_Work required:_ Across the listing below, how many lines hold "highlighted"? Reply with the number by itself.

_Data to examine:_
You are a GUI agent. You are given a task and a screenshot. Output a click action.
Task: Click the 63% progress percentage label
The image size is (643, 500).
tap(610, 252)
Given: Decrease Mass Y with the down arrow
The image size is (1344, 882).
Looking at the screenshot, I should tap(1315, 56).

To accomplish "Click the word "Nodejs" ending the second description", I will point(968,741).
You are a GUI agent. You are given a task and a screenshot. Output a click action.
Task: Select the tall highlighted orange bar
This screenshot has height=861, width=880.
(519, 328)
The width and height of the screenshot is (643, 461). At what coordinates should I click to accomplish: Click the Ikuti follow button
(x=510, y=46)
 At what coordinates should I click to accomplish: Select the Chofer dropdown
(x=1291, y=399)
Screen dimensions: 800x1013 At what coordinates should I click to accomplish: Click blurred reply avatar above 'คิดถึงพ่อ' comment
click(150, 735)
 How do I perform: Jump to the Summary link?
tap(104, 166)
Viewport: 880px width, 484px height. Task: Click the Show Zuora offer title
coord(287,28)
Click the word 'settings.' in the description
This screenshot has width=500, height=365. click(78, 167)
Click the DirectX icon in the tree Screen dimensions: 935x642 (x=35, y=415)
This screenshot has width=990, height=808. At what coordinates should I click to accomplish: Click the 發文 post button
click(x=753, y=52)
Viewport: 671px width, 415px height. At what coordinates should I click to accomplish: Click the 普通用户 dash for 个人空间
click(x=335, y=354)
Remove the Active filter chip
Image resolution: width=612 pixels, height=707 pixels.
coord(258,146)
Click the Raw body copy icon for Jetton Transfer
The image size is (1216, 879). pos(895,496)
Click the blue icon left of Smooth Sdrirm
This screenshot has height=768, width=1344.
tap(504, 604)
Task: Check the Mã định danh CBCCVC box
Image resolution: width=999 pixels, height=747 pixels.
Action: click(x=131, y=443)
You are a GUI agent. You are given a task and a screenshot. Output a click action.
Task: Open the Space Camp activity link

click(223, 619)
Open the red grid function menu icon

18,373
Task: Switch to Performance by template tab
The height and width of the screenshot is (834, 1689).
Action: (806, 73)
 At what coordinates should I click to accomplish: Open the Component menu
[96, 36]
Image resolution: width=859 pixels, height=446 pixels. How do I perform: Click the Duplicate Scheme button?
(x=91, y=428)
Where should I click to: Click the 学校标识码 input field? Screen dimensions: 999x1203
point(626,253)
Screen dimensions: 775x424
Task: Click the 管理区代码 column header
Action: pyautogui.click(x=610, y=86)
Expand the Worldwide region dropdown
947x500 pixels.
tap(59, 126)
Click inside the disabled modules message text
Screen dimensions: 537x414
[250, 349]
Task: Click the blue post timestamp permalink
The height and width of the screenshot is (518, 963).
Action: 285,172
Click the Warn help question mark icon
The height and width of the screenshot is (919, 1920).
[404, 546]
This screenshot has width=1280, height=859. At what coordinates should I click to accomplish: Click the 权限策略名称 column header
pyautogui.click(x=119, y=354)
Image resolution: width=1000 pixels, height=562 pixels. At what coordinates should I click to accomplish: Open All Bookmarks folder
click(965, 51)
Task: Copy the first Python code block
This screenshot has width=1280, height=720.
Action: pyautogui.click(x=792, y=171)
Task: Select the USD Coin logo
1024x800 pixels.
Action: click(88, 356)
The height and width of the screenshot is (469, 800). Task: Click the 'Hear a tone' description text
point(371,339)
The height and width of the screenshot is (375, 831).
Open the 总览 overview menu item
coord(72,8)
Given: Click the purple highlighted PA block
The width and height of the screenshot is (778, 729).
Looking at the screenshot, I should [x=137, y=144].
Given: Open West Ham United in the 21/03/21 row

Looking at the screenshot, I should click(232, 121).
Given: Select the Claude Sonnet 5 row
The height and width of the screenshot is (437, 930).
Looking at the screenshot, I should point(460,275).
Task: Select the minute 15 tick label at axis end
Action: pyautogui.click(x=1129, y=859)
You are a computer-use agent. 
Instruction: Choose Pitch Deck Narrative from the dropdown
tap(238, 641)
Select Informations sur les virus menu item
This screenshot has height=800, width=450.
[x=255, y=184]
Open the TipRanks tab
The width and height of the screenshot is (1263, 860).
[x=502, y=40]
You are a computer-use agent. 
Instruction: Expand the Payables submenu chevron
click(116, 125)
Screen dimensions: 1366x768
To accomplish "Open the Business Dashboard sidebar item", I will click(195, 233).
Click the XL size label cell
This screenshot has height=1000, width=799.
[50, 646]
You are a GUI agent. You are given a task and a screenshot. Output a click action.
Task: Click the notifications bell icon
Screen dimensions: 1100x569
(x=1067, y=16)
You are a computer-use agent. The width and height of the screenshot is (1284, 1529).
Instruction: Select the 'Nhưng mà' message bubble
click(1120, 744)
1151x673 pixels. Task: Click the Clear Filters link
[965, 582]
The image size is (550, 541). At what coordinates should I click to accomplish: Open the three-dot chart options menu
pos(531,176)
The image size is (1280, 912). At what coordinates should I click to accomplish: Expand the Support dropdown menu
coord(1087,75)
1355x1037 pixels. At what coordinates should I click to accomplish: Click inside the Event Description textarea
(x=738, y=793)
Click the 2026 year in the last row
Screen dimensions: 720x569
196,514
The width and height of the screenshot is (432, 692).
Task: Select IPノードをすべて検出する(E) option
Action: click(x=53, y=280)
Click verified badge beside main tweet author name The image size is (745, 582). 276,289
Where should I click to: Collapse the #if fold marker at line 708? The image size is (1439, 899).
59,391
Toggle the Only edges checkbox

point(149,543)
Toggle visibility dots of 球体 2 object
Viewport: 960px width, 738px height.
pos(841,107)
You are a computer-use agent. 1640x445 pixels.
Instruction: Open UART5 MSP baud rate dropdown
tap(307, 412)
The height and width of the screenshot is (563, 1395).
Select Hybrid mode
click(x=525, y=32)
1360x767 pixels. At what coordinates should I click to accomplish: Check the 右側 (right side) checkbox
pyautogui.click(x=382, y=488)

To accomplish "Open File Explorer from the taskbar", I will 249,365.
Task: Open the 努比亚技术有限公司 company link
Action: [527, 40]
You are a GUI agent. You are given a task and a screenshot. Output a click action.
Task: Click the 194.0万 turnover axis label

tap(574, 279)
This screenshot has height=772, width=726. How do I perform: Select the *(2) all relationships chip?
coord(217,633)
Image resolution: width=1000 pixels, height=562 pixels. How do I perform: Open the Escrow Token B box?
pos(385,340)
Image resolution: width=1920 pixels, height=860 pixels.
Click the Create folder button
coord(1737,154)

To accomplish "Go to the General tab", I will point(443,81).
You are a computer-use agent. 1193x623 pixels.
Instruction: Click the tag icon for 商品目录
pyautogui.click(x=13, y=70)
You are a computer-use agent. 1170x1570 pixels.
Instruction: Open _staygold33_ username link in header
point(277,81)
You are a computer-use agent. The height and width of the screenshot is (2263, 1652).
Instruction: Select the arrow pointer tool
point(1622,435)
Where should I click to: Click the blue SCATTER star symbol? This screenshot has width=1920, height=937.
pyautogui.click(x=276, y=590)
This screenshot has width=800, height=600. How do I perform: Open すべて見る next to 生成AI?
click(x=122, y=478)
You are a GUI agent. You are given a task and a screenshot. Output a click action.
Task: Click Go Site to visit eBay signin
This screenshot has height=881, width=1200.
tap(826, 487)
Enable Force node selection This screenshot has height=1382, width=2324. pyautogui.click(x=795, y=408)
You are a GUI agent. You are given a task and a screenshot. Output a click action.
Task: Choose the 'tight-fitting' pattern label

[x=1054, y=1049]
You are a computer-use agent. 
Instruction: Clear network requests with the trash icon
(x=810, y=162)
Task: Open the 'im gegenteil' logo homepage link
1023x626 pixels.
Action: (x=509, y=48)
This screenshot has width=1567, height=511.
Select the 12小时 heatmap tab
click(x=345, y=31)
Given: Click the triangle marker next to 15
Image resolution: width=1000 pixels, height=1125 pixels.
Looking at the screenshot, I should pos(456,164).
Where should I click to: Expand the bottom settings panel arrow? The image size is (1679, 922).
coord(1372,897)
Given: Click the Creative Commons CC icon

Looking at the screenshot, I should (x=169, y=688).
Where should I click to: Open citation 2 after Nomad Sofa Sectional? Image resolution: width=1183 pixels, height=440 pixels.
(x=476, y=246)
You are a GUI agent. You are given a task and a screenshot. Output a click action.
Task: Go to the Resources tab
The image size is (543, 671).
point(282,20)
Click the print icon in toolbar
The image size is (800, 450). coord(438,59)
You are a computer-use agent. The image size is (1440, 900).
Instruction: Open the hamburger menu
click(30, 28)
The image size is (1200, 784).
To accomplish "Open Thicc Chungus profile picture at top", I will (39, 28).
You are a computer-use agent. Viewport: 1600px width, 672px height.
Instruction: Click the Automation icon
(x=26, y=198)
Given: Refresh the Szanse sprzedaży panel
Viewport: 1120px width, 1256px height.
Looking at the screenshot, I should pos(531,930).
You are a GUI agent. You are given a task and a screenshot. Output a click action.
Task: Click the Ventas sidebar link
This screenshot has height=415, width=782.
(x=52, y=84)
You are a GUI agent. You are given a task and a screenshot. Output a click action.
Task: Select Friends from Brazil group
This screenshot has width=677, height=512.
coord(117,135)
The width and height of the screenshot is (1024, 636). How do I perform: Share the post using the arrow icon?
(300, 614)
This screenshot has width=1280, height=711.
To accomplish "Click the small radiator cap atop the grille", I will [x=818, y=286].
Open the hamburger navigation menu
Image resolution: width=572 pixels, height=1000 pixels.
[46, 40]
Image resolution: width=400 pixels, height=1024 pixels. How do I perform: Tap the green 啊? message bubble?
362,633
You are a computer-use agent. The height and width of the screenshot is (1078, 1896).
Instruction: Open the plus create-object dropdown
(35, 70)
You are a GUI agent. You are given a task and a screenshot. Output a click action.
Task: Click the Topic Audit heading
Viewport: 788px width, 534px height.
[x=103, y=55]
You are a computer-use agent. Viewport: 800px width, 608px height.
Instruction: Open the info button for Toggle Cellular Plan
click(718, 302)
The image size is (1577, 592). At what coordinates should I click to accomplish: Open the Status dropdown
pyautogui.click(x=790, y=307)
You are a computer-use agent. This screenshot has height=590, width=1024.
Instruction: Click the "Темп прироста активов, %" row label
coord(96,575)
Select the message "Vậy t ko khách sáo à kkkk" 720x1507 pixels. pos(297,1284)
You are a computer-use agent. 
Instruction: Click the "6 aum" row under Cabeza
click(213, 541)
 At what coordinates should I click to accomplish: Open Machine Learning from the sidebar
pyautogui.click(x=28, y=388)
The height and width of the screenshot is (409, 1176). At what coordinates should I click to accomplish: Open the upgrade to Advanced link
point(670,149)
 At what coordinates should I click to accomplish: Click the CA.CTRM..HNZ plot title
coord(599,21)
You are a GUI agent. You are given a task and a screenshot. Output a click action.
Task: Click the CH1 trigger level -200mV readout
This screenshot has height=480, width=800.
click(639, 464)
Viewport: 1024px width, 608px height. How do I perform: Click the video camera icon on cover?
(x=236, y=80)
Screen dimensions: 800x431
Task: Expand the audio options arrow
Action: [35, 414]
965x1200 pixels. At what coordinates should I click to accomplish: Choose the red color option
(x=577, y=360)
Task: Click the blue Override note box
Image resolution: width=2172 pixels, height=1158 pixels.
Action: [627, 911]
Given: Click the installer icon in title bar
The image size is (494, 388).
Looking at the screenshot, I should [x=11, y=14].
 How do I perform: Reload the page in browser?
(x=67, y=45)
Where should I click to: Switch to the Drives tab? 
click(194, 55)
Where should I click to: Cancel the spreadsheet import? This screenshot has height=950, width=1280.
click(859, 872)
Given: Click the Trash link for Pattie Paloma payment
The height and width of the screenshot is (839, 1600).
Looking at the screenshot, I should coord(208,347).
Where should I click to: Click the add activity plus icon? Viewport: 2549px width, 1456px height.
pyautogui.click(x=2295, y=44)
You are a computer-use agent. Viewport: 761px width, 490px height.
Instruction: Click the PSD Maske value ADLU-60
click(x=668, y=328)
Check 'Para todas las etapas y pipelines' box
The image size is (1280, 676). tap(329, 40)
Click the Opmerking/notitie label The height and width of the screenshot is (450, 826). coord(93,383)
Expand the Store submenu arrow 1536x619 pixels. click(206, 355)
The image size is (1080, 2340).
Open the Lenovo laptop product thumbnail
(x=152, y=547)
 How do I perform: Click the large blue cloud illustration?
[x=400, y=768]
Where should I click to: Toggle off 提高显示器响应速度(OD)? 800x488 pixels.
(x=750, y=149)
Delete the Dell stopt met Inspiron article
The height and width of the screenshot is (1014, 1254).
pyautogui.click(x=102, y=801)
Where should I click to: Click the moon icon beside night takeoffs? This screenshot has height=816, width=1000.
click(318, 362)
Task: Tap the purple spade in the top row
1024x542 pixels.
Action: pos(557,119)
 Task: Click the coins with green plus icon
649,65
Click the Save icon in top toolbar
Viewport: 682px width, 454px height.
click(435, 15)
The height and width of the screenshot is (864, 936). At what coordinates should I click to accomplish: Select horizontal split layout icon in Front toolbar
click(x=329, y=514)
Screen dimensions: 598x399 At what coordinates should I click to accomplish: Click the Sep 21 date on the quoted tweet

_Result of the task:_ 2